◆ **Page excerpt**:
The 2022 Mexican presidential recall election, officially called the Recall Process of the President of the Republic elected for the constitutional period 2018–2024 () by the electoral organization Instituto Nacional Electoral (INE), was held in Mexico on 10 April 2022 to decide if the incumbent President Andrés Manuel López Obrador should stay in office and serve his full six-year term.

To be valid, the recall must be approved by an absolute majority of valid votes, and the turnout must be at least 40%. This is the first national recall election in Mexico. It was proposed by López Obrador himself during his candidacy in the 2018 election and requested by opponents and supporters of his government. It is organized by the INE, triggered by 2.7 million signatures from 17 Mexican states that represented 3% of the electoral roll, following rules set by the Constitution of Mexico and the Federal Law of Revocation of Mandate.

The INE, which started preparations in August 2021, stated that there was a lack of resources for the consultation organization, causing it to challenge the budget approved by the Chamber of Deputies and ask the Supreme Court of Justice of the Nation for their stance. In contrast, the president and other government figures assured that the organization did have the appropriate money. After suspending preparations, the decision for suspension was revoked by the Supreme Court's recess commission and the Federal Electoral Tribunal, which ordered the INE to perform the consultation. With that, on 4 February, the call for consultation was approved, causing the installation of 57,377 polling stations and 1.5 billion Mexican pesos available for the INE, less than half of the initially requested money.

Background

From his presidential campaign, López Obrador promised to hold a recall election two years into his eventual government. Later, in government, on 19 March 2019, he signed a letter which stated ″In 2021, a consultation will be held to ask the citizens if they want me to continue governing or resign″ and rejected that ″the proposition of holding the recall conceals the intention to reelect me in 2024,″ an accusation made by some opposition figures of the government. In October of the same year, the Mexican Senate approved the recall election in general, with 98 votes in favor, 22 against, and one abstention. For the particular changes in the Constitution relative to the recall election, the Senate voted 90 in favor, 22 against. In November, the Chamber of Deputies also approved it in general, with 372 votes in favor and 75 against. For the particular modifications in the Constitution, the Chamber of Deputies voted 356 in favor and 84 against. In December, once endorsed by 17 state congresses, the decree was published in the Official Journal of the Federation.

◆ **Required actions**:
• a. From the text on the 2022 Mexican presidential recall election, list every vote tally it reports for the Senate and the Chamber of Deputies. For each tally, say which body voted and what the vote was on.
• b. Do these statements agree with the text on the 2022 Mexican presidential recall election? For each, answer yes or no and quote the deciding words.
(i) The recall required a turnout of at least 40% to be valid.
(ii) The INE ended up with more than half of the money it had first requested.
(iii) The signatures that triggered the recall came from 17 Mexican states.
• c. Continue the text on the 2022 Mexican presidential recall election from the point where it stops.

◆ **Material**:
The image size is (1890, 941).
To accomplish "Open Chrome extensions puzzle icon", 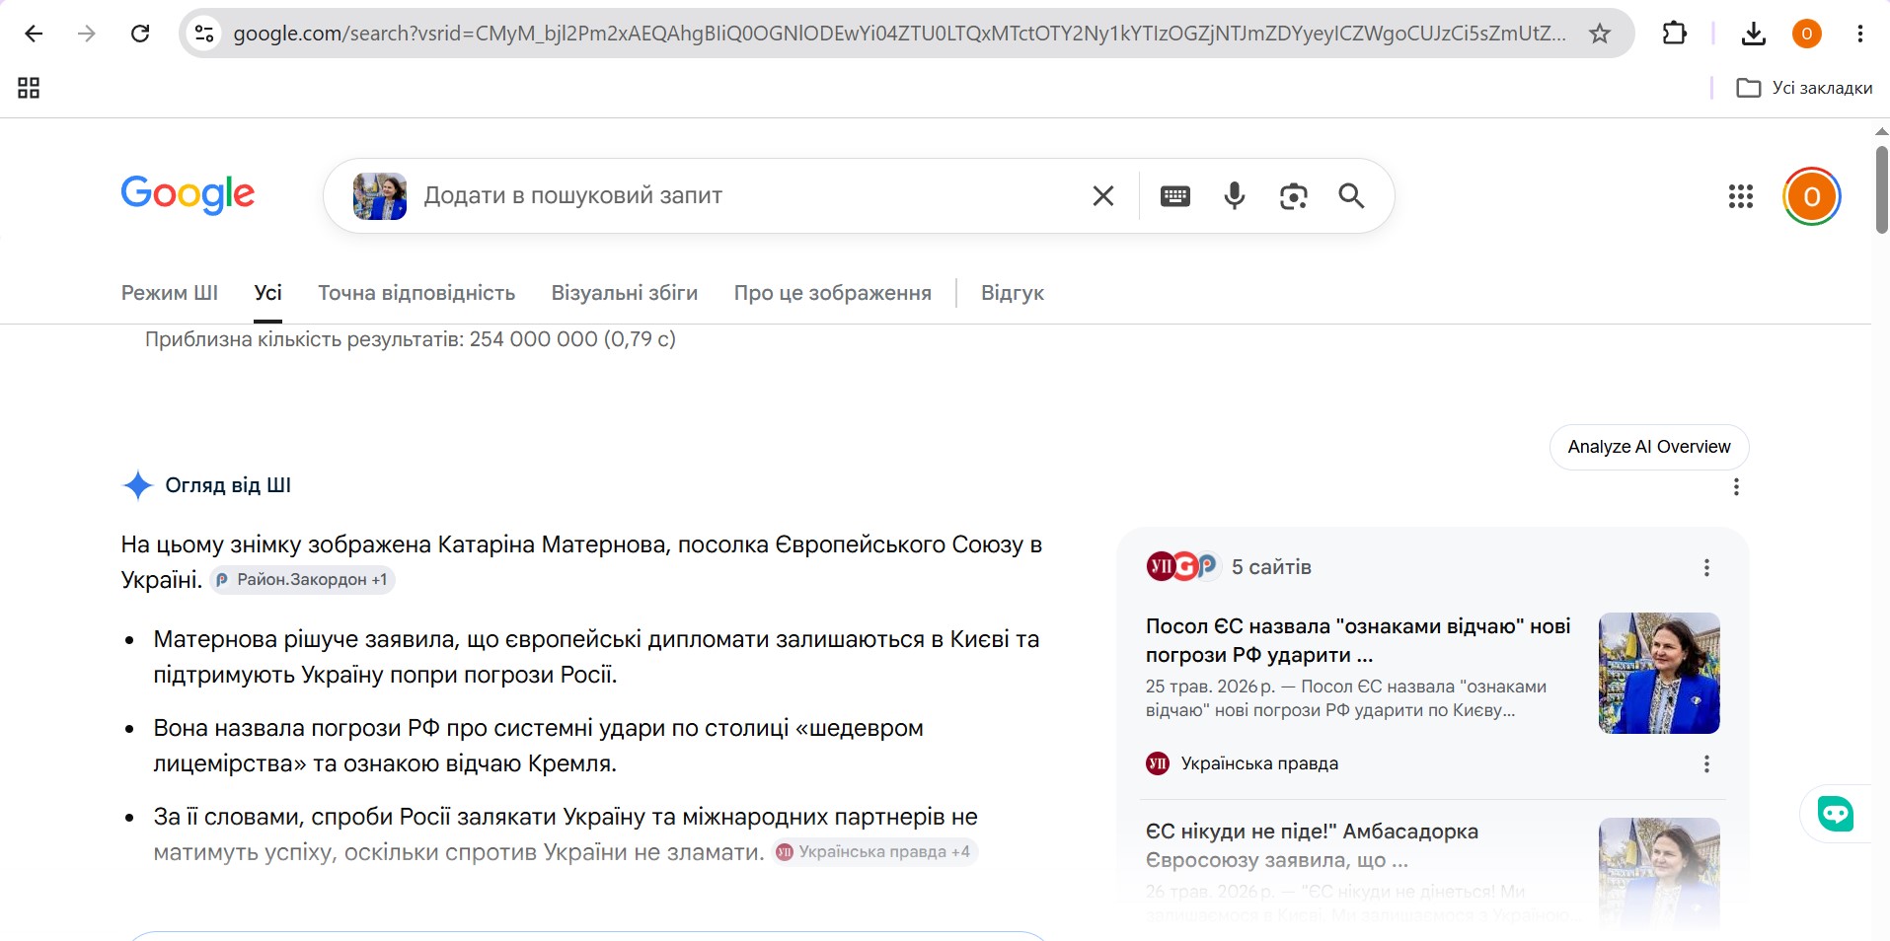I will 1675,34.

◆ **Results of the tasks**:
• a.
- Senate, approval in general: 98 in favor, 22 against, one abstention
- Senate, particular changes in the Constitution: 90 in favor, 22 against
- Chamber of Deputies, approval in general: 372 in favor, 75 against
- Chamber of Deputies, particular modifications in the Constitution: 356 in favor, 84 against

• b.
(i) Yes: "the turnout must be at least 40%"
(ii) No: "less than half of the initially requested money"
(iii) Yes: "2.7 million signatures from 17 Mexican states"

• c.
Despite being planned for 2021, the constitutional changes stipulated its realization one year later, in 2022. At the start of August 2021, after the corruption trial referendum, López Obrador insisted that he himself would promote the recall election. To this end, later in that month, the leader of the senators for the governing party Morena, Ricardo Monreal Ávila, signaled that he would look for an extraordinary period of the Congress to address the regulation of the recall process with the proposal ″Federal Law of Revocation of Mandate″ and seeking to eliminate the phrase ″because of loss of confidence″ from the proposal. The initial referendum wording proposed was ″Do you agree that the tenure of the person holding the position of the president of the Republic be terminated early, due to loss of confidence?″ Nevertheless, the legislative groups of Morena, the Ecologist Green Party of Mexico (PVEM) and Labor Party (PT), did not get the necessary votes to convene the special session.

Opinion polls

Polls

These polls were conducted after the federal law for recall elections and the referendum question were published. Some of these polls asked if the respondents approved of the president, not necessarily their stance on the referendum.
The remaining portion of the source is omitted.